In The Signal and the Noise: Why So Many Predictions Fail -- But Some Don't, statistician extraordinaire Nate Silver argues for the value of calculation
The following review has been posted on the Books page of the History News Network.
This one that almost got away. Though I was a faithful reader of Nate Silver's 538 blog in The New York Times in the months running up to the presidential election -- like a lot of Democrats it gave me a serenity I otherwise would not have had -- the release of his first book fell through the cracks. I kept meaning to get around to it, partially put off by its length and my numbers phobia, though I bought a copy for my University of Chicago economics-majoring son (Silver is an alumnus of UC). When my son left it behind for me after a recent trip home, I finally got around to it. The Signal and the Noise was published and marketed as a book for the political season, which I'm sure made sense from a publicity standpoint. But it has a vitality and durability far beyond that. The paperback edition appears to be months away; when that moment arrives, I believe it will become a perennial.
As much as anything else, the book is a study of epistemology, and a brief for the necessity and reality of uncertainty in everyday life. That's not because humans are flawed (though of course they are), or because Big Data has limits (it certainly does, as the book is at some pains to explain), but because our world is one of probabilities rather than fixed laws awaiting discovery and decoding. And yet for all the mistakes of recent years -- the failures to predict the financial crisis and 9/11 principal among them -- Silver argues it is possible to think about, and calculate, predictions that have utility in everyday life (poker, weather, athletic events) as well as in broader realms (financial markets, earthquakes, climate change). One can get better at predicting the way that one can get better at playing baseball: great hitters only make it to base a minority of the time, and yet compile a productive of record of consistency that's difficult for others to duplicate. The comparison is not incidental: Silver started his professional career by developing a system of forecasting player performance.
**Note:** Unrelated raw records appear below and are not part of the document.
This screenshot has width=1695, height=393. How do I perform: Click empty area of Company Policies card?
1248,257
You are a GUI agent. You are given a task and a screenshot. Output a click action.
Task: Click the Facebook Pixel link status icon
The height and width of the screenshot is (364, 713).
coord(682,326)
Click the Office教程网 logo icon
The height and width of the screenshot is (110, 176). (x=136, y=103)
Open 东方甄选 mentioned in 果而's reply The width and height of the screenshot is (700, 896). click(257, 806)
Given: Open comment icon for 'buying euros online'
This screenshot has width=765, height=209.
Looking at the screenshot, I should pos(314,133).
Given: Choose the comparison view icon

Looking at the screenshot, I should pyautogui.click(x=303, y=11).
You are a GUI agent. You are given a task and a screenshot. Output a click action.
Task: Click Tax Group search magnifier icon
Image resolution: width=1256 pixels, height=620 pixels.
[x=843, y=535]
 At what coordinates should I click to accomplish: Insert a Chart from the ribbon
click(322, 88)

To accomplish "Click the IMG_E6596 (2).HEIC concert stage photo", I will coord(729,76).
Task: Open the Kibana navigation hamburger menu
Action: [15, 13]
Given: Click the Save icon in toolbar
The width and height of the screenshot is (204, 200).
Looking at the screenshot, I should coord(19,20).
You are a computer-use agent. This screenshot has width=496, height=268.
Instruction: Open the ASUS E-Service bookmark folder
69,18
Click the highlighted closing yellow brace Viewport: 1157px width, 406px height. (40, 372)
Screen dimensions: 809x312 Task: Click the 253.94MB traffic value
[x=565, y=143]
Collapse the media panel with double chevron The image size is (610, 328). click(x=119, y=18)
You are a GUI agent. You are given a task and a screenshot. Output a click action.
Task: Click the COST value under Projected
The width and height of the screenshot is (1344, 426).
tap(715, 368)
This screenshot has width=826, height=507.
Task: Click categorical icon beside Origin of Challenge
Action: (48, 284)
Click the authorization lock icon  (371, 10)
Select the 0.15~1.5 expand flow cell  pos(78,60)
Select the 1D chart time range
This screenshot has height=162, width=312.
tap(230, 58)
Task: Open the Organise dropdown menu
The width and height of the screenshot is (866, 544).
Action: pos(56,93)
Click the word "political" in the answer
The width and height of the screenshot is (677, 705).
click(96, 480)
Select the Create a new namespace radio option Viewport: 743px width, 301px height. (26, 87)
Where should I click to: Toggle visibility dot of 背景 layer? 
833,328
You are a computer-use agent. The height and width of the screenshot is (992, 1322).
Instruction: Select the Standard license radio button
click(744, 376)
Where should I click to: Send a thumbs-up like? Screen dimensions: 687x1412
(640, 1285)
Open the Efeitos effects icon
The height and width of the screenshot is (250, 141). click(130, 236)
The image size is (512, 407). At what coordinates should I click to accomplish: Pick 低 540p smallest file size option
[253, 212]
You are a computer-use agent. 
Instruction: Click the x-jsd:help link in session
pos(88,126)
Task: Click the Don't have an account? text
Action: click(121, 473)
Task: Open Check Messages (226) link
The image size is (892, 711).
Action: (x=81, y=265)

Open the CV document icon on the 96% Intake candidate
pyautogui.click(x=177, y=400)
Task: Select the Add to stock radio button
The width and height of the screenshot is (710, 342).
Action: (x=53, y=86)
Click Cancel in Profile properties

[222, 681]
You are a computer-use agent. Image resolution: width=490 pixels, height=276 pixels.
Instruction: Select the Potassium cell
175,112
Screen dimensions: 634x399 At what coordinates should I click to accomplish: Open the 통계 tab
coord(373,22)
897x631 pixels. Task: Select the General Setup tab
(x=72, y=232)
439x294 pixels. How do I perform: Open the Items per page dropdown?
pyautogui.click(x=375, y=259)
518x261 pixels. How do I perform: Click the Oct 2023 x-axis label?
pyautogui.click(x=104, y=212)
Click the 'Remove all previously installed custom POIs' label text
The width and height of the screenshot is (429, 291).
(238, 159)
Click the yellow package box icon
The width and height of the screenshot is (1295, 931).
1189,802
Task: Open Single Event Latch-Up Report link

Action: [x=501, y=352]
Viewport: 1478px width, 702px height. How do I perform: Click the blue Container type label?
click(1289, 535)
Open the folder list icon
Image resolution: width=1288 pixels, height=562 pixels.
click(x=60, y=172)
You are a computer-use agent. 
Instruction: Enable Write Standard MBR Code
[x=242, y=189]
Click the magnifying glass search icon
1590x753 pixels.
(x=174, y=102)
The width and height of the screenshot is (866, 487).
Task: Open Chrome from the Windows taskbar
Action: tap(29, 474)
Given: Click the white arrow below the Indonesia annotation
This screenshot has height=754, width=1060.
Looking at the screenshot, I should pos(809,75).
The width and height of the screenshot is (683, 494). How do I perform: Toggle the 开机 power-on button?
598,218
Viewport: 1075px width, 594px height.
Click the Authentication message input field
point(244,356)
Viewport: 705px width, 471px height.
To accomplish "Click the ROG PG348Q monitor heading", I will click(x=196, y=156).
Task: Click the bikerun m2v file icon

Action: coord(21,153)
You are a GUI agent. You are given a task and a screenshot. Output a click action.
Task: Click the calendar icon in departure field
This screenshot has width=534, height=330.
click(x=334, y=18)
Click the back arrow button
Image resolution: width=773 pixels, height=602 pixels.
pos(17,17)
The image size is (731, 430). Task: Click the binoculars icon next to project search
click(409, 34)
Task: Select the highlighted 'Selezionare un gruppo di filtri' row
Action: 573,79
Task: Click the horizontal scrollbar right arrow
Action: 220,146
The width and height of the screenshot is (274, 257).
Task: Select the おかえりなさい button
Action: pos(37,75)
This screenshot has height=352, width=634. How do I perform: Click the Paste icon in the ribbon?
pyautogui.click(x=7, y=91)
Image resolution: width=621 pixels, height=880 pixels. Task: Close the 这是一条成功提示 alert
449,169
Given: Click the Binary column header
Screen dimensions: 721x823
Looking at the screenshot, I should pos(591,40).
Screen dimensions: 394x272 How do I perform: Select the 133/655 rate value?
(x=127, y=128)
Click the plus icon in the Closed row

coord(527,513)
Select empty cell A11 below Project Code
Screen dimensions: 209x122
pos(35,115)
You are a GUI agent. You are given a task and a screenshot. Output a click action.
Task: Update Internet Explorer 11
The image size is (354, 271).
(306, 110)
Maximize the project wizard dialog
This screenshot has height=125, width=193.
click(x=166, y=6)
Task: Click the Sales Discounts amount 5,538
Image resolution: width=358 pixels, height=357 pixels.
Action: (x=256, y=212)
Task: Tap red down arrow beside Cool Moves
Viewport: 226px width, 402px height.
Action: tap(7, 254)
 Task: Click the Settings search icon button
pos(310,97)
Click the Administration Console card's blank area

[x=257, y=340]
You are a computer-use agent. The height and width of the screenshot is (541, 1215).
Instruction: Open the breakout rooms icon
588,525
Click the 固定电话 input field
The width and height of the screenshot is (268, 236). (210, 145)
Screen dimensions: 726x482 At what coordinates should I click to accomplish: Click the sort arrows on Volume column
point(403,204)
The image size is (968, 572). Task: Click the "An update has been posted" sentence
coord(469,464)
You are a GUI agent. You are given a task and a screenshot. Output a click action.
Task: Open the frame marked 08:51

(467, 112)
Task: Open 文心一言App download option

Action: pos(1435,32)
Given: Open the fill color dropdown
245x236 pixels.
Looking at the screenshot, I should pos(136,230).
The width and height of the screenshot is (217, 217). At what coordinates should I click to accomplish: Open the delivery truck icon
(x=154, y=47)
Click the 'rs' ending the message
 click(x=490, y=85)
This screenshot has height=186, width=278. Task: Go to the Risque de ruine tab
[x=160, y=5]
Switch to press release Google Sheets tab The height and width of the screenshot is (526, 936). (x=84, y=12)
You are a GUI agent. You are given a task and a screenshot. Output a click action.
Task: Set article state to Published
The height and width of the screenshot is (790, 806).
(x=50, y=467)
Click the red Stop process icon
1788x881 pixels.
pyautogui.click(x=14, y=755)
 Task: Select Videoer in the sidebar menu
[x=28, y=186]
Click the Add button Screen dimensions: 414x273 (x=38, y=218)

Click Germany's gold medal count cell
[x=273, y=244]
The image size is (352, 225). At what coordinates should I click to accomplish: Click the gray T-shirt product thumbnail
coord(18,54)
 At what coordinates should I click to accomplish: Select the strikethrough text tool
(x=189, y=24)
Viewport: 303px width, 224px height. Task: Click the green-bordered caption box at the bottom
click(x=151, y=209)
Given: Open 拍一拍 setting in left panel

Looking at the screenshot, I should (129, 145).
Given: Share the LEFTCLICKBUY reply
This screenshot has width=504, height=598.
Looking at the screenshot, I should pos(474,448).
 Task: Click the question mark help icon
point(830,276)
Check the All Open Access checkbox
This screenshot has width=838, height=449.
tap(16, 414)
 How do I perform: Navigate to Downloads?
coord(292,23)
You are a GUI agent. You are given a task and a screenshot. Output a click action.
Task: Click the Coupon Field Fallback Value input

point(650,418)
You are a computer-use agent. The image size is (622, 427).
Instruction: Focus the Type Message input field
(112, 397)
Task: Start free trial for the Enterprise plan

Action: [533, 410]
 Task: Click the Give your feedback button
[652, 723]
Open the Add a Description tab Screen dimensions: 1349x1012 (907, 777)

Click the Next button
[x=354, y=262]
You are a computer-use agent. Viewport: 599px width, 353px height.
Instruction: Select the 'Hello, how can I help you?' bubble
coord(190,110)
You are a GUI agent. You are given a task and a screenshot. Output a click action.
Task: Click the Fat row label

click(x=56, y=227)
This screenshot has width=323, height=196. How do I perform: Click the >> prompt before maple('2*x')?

The heart of Signal is an affirmation, and popularization, of the ideas of Thomas Bayes (1701-1761), an English minister and mathematician who developed a formula of prediction that proved highly influential after his death, and which appears to be enjoying a renaissance. The wrinkle in Bayesian reasoning, and a source of ongoing controversy, is factoring in the perceived probability of an event happening before it ever does, a calculation that's hard to make and which is subject to change. For Silver, that's precisely the point: ongoing revision is the essence of the prognosticator's art. Statistics are the tools. He's not so much arguing for a particular methodology as he is a way of seeing the world. Which, given his serial successes in making a living playing cards, scouting ballplayers, and calling elections, hardly seems dreamy in its abstraction.
I'll cheerfully confess that much of what Silver does in this graph-rich book went over my head. But the various excursions he took me on -- in epidemiology, seismology, the real estate bubble, and the intricacies of gambling on te Los Angeles Lakers -- were so skillfully rendered, with so many colorful characters, that I never gave up in despair. His mind is both powerful and marvelous.